Pornography and our media’s obsession with eroticising and sexualising women and girls is obviously not to blame for all that is wrong with the state of gender equality, particularly for young people, today and it is lazy and misguided to suggest that if we just protect ourselves from it we’ll all get along a hell of a lot better. So I don’t think Harriet Harman’s juxtaposing of the nice, sterile, homely Downton Abbey with the big bad wolf of pornography helpful to the debate. In a similar way I don’t think Durham Council’s bus-stop size perpetuation of the ‘rapist as big bad wolf’ myth is helpful either. We need to stop looking at societal problems, and at problems facing women today, as one dark, evil mass. If we ignore it, protect ourselves from it or cover our children’s eyes from it we’ll all be fine. Attitudes don’t emerge in a vacuum and we shouldn’t be afforded the responsibility for filtering them out. We should be talking about contributory factors, not dark matter. These are tangible things, not metaphorical scaremongerings, and should be viewed the same way as any other complex issue. Pick them apart, deconstruct them and look for ways to inform, re-educate.
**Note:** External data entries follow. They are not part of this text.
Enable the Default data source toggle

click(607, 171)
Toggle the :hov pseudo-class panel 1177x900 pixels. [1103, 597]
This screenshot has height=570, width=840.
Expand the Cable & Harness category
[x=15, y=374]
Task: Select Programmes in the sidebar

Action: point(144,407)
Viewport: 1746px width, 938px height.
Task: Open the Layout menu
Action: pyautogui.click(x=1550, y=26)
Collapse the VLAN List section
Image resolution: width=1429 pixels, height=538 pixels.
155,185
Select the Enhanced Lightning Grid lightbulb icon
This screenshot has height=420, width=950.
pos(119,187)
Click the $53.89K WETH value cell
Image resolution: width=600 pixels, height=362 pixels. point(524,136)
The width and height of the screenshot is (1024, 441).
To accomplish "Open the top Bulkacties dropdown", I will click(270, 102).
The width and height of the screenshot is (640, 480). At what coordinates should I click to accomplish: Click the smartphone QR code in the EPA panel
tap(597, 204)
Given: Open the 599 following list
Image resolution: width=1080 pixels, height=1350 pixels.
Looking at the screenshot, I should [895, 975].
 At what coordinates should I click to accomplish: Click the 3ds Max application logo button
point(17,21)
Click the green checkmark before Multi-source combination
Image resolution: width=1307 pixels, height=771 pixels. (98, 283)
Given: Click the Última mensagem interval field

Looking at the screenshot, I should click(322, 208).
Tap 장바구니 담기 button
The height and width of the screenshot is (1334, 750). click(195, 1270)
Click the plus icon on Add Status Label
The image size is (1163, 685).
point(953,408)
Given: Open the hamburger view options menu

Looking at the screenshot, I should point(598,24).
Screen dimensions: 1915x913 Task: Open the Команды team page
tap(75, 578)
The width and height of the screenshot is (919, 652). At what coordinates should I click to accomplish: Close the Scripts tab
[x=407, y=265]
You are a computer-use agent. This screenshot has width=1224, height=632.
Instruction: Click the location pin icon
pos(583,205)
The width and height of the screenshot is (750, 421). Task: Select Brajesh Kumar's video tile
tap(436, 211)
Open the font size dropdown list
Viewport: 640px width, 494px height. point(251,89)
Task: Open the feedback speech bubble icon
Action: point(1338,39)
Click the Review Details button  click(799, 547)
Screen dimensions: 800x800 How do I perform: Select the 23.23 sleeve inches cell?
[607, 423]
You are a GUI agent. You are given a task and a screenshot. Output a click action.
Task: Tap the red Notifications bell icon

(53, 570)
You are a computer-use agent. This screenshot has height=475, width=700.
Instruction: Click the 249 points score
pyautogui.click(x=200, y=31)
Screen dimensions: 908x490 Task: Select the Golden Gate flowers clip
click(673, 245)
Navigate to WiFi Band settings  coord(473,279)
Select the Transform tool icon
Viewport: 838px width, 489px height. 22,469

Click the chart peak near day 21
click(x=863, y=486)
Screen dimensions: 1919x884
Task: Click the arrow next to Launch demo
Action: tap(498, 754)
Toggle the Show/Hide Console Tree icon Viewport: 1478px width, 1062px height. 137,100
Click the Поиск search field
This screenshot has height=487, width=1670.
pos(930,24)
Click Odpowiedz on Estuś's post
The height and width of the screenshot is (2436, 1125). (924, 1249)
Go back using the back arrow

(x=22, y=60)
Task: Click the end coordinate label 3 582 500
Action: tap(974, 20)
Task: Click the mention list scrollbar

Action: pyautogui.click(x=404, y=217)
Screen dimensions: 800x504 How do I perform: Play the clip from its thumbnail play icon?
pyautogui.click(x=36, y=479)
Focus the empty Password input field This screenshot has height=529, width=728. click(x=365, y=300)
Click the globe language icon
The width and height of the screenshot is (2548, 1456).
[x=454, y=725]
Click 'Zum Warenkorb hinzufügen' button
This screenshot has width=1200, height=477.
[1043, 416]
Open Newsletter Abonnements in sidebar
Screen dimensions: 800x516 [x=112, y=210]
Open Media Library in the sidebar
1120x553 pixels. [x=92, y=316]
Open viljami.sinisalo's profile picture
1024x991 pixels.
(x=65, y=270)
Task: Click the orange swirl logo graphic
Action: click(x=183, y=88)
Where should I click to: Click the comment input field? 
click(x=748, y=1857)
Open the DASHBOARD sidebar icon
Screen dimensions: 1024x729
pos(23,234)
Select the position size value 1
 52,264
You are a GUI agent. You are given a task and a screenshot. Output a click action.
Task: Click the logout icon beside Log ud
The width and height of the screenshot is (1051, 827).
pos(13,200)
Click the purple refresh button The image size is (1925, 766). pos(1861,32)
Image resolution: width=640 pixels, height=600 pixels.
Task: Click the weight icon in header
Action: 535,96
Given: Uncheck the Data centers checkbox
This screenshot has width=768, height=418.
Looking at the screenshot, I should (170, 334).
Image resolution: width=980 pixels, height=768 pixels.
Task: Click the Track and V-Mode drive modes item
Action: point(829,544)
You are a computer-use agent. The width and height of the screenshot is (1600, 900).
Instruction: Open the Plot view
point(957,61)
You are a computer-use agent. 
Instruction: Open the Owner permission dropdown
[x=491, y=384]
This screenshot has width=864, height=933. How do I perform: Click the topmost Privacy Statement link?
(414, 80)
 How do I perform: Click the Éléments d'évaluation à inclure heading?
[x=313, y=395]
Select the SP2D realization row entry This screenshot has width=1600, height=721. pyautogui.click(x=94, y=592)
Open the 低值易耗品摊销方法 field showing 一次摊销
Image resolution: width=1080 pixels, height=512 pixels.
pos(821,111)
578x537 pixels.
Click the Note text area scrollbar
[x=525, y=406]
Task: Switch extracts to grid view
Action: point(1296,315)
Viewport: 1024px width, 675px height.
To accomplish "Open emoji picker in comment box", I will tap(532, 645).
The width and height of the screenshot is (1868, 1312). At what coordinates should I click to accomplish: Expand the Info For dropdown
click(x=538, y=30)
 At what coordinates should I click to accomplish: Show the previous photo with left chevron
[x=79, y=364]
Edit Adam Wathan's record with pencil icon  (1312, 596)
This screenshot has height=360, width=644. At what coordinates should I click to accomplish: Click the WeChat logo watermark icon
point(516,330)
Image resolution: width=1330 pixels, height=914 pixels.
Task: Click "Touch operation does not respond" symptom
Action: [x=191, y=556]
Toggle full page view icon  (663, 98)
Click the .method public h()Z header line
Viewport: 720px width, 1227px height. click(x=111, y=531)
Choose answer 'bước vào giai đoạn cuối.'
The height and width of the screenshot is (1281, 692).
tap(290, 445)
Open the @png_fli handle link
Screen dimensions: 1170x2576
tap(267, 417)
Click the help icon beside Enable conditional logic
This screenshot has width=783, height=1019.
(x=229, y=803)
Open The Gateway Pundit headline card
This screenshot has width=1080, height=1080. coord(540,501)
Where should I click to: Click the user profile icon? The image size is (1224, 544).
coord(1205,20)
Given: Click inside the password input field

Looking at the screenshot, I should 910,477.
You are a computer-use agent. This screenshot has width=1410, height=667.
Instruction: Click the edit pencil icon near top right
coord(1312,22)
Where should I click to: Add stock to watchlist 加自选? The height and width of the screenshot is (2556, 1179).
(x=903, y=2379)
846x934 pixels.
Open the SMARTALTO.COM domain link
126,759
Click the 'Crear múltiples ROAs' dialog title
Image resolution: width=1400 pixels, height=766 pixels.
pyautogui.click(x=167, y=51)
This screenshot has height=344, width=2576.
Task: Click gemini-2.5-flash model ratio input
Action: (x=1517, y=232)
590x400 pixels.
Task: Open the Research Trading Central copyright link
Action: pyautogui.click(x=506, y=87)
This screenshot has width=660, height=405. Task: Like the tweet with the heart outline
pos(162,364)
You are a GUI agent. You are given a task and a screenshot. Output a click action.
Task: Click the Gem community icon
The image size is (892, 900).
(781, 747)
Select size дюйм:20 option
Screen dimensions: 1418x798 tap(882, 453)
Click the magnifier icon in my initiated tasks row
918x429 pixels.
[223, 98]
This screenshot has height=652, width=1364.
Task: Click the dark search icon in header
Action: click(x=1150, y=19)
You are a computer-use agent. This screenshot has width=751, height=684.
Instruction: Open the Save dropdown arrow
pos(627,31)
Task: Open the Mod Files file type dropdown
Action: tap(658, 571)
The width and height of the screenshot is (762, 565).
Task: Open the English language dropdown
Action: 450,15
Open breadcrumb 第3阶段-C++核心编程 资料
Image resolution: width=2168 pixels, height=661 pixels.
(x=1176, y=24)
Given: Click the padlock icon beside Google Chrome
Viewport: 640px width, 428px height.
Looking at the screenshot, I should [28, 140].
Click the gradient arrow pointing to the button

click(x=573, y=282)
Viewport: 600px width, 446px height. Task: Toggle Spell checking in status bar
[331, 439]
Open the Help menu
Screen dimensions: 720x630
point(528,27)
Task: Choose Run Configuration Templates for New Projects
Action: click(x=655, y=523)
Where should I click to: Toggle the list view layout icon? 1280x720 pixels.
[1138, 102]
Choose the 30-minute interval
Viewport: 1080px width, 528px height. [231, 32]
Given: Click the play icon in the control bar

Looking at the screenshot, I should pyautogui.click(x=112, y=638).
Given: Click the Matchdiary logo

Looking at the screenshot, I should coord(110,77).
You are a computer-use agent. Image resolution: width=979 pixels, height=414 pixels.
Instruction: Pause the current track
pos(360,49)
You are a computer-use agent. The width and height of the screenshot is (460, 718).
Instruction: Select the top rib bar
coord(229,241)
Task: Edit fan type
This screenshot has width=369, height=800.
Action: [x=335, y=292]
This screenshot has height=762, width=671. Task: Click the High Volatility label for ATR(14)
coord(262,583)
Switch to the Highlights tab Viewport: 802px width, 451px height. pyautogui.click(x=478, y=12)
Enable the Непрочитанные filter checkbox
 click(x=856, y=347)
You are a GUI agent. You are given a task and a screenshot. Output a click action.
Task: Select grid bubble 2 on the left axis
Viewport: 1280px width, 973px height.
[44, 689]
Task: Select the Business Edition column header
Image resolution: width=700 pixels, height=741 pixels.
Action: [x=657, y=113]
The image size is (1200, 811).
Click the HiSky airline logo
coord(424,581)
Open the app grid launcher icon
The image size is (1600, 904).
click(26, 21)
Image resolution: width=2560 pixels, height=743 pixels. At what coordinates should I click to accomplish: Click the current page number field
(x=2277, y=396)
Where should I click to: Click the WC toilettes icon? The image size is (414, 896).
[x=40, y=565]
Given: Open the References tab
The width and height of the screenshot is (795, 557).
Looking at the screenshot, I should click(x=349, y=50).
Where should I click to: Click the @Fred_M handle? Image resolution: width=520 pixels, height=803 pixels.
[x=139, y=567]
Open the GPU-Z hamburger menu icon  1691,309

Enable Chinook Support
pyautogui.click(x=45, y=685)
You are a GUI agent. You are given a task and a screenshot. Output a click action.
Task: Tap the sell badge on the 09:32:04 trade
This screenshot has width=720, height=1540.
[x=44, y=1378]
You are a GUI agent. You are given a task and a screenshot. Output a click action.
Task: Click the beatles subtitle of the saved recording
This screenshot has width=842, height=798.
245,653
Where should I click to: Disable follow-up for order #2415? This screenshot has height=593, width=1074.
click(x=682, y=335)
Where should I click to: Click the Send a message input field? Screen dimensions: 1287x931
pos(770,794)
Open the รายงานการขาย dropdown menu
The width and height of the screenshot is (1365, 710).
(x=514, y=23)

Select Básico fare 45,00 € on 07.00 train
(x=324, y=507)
It was only 15 years ago that I was at school. In that time it feels as if things have altered irreparably. Maybe I glided, invisibly, through all of the sexual coercion and property rights, the groping and the shaming. I was short-haired and angular, no breasts and too many brains. I, maybe, with my lack of outward sexual signifiers and librarian mother down the hallway was rendered beneath the sexual contempt of teenage boys. Easier targets and all that. I think I would have struggled to know who to turn to, and would have gone along with it all and smiled because the dissenting voice of an awkward, doubt-riddled teenage girl is never, ever going to be very loud.

The Space Between

A man sits in a cluttered room. Tasks of infinite consequence lie, shimmering, before him. With a few clicks and drags he creates work of unparalleled importance, work that bristles and crackles with the shock of the new*. This man has toiled and striven relentlessly to bring to the world truth, justice and a photoshopped picture of the space between a woman’s legs.

So the Sunday Sport, purveyors of gratuitous nudity, breezily delivered objectification and slumbering reportage have been called out again. This – oh, how it catches in the throat! – ‘newspaper’ previously superimposed Holly Willoughby’s head onto a naked female body. Last Sunday they decided that only one thing could supersede such an act of necessary, integral journalism: a photo of her thong bedecked bottom, taken from a ground-level vantage point. Like the journalistic equivalent of waving a sexual conquest’s pants in the air the Sport seemed to claim they now somehow owned Willoughby, and freely owned the right to share this stolen intimacy; to share her private space, her body. Only it wasn’t, apparently, her bottom. Like some kind of virulent, stalkerish, mass wish fulfilment the Sport photoshopped the image and emblazoned it across their front page. On Monday it was revealed that Holly Willoughby has reported this nattily titled ‘fake up the skirt’ incident to the Press Complaints Commission.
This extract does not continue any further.